+++ Data in this exercise

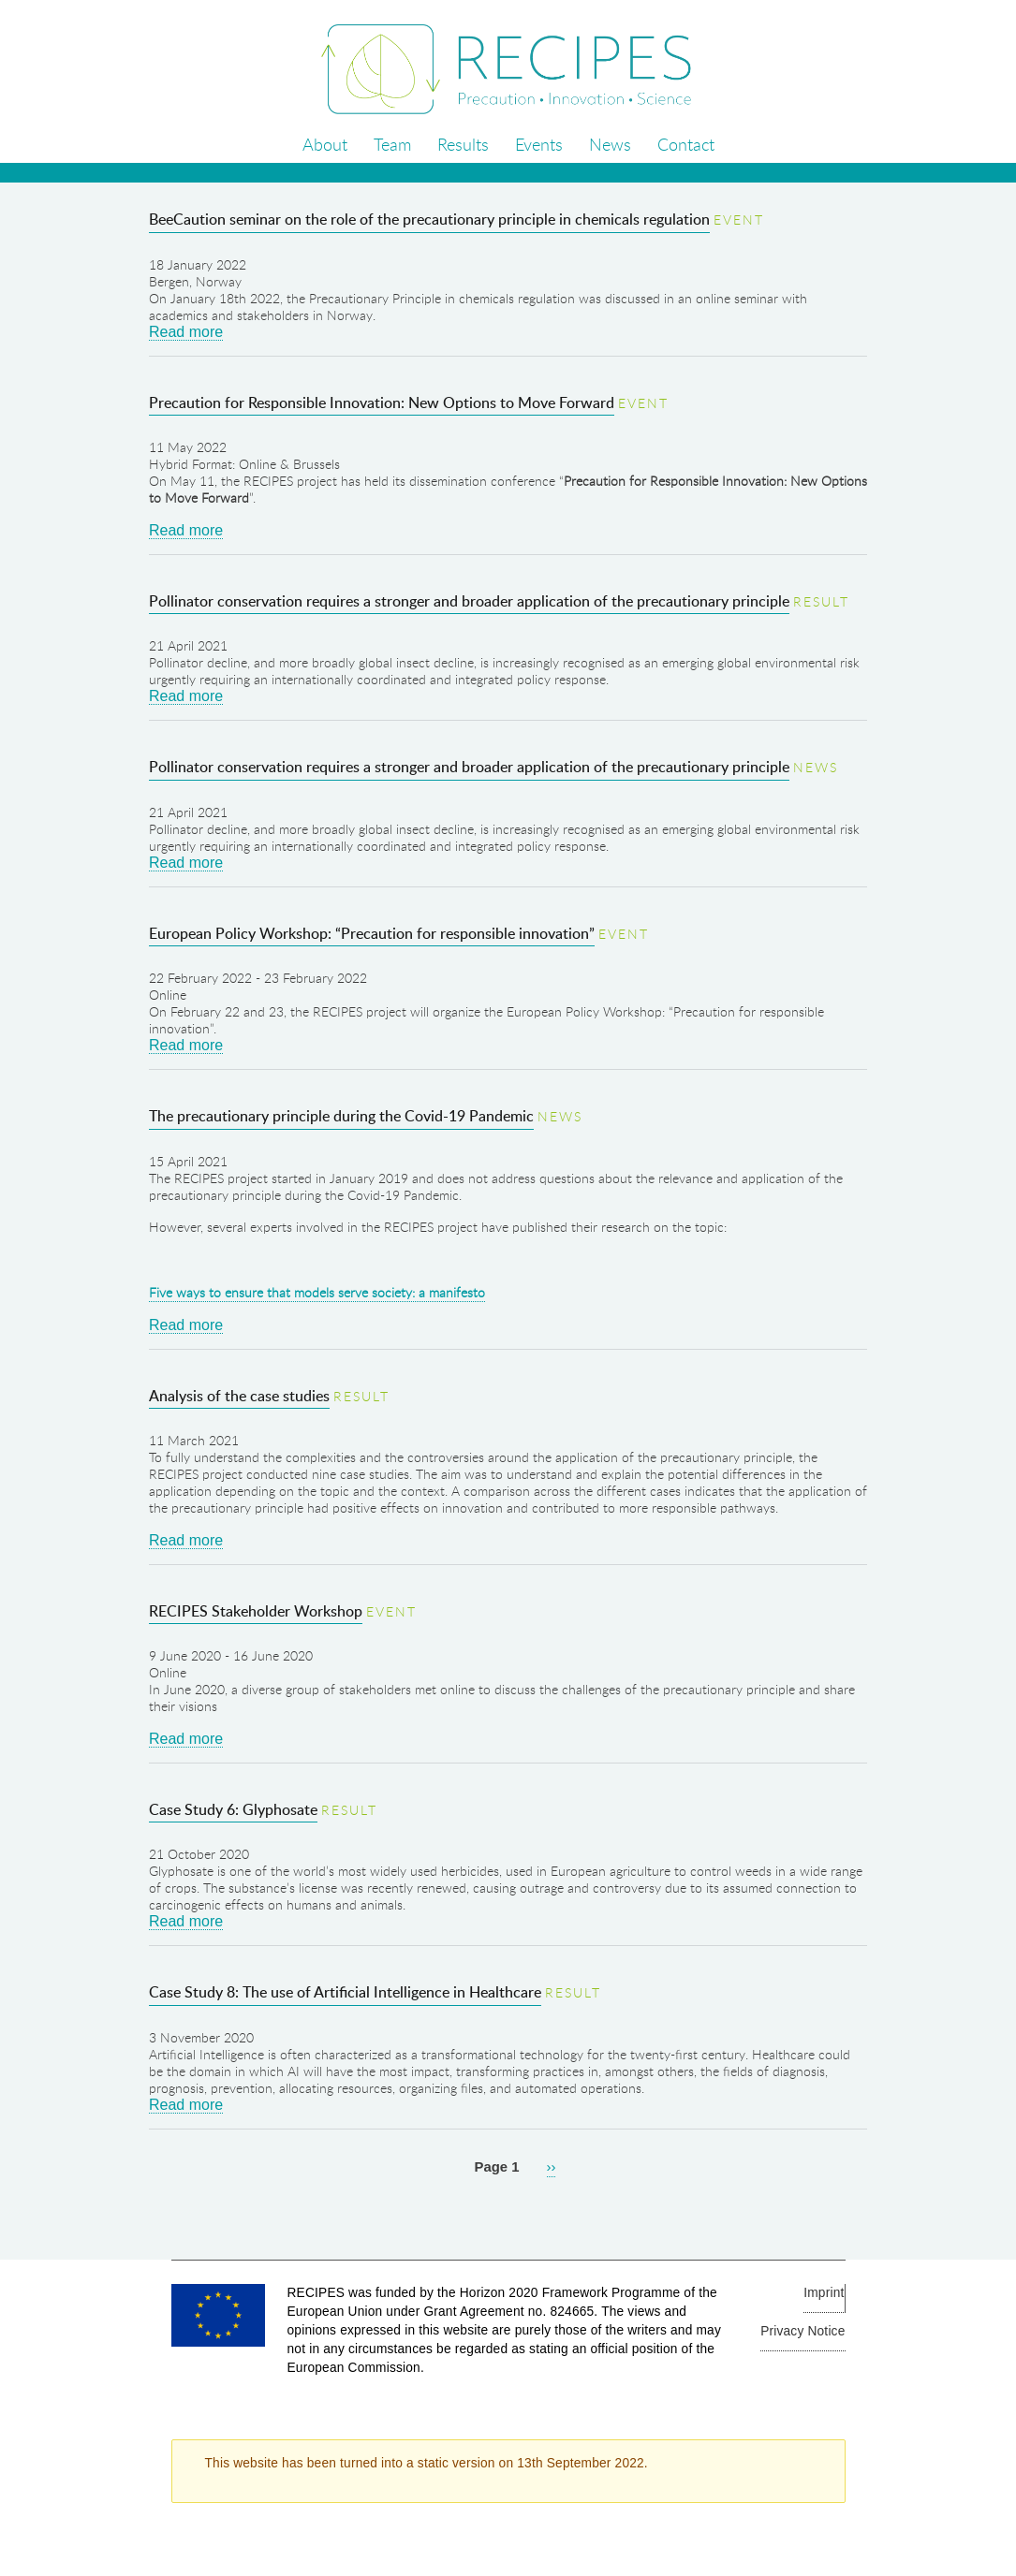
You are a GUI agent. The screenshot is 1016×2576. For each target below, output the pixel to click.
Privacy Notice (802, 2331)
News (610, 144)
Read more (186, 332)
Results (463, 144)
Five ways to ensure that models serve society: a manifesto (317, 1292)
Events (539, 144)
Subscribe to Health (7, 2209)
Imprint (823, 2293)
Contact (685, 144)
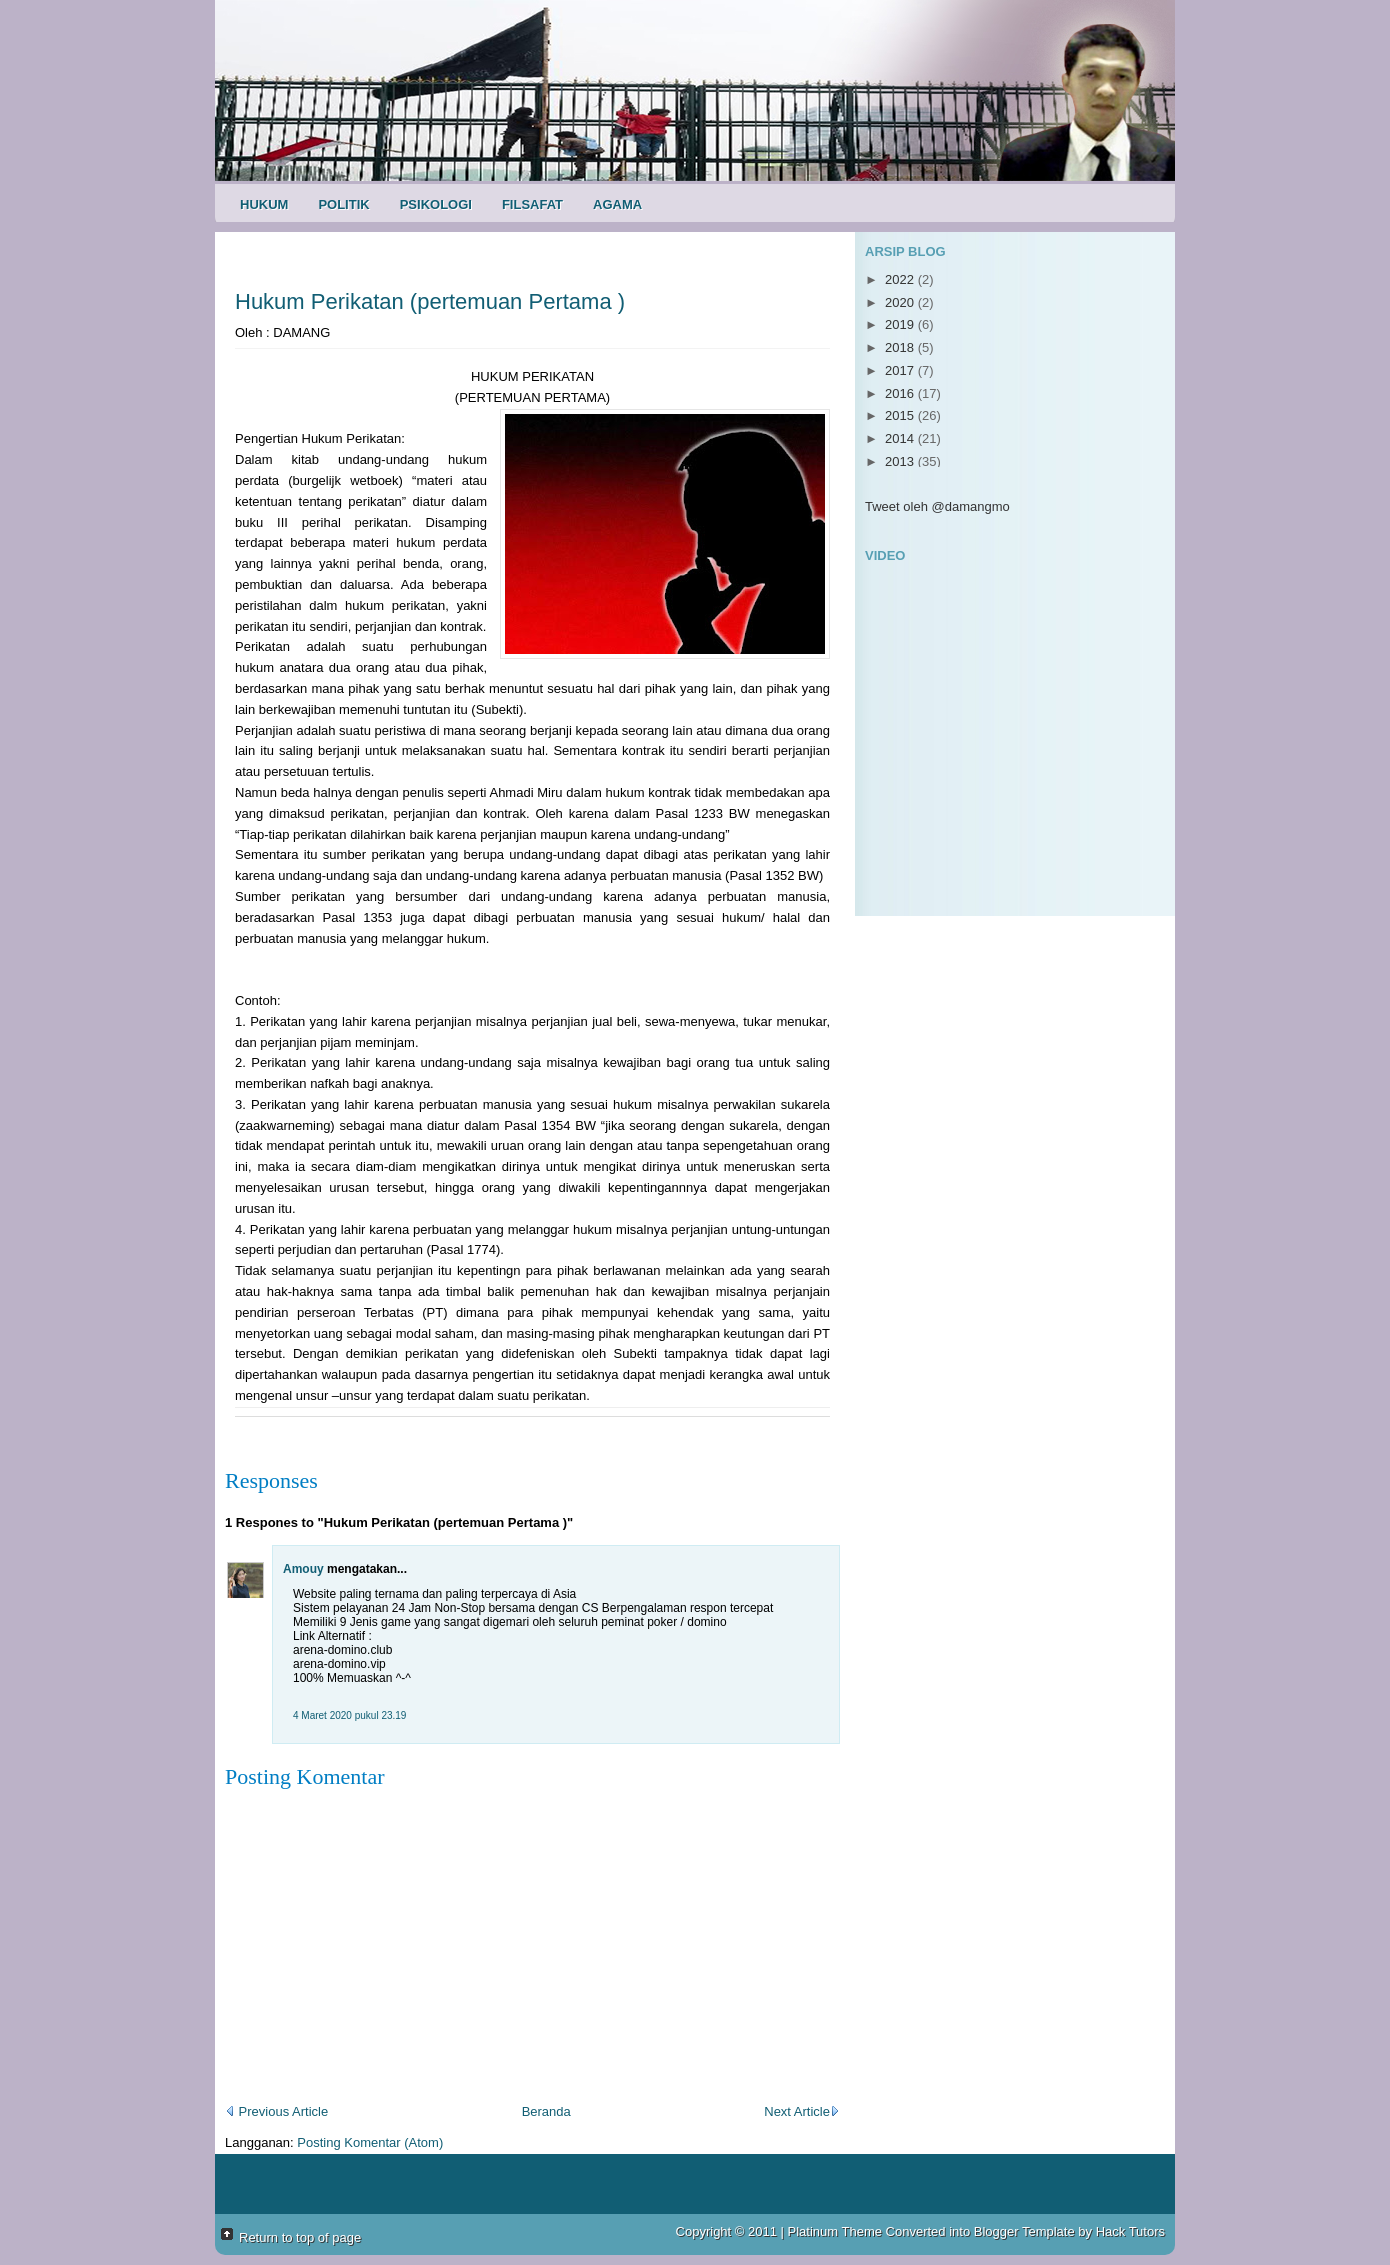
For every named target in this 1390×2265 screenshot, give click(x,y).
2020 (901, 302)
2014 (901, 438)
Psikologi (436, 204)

++++++
+++ Data in this exercise

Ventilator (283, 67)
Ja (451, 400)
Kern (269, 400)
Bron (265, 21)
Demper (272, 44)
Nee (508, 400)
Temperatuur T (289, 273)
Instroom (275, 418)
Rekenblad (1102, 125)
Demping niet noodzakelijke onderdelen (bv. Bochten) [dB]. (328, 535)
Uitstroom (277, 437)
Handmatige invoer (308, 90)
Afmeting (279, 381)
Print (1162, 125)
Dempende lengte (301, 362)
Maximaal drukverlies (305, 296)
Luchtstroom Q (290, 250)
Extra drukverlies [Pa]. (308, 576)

++++++

Objective:
Arrange the section that starts with the line containing "Ja (451, 400)" and ends with the line containing "Extra drukverlies [Pa]. (308, 576)" as a numbered list, with blank lines omitted.

Complete response:
1. Ja (451, 400)
2. Kern (269, 400)
3. Bron (265, 21)
4. Demper (272, 44)
5. Nee (508, 400)
6. Temperatuur T (289, 273)
7. Instroom (275, 418)
8. Rekenblad (1102, 125)
9. Demping niet noodzakelijke onderdelen (bv. Bochten) [dB]. (328, 535)
10. Uitstroom (277, 437)
11. Handmatige invoer (308, 90)
12. Afmeting (279, 381)
13. Print (1162, 125)
14. Dempende lengte (301, 362)
15. Maximaal drukverlies (305, 296)
16. Luchtstroom Q (290, 250)
17. Extra drukverlies [Pa]. (308, 576)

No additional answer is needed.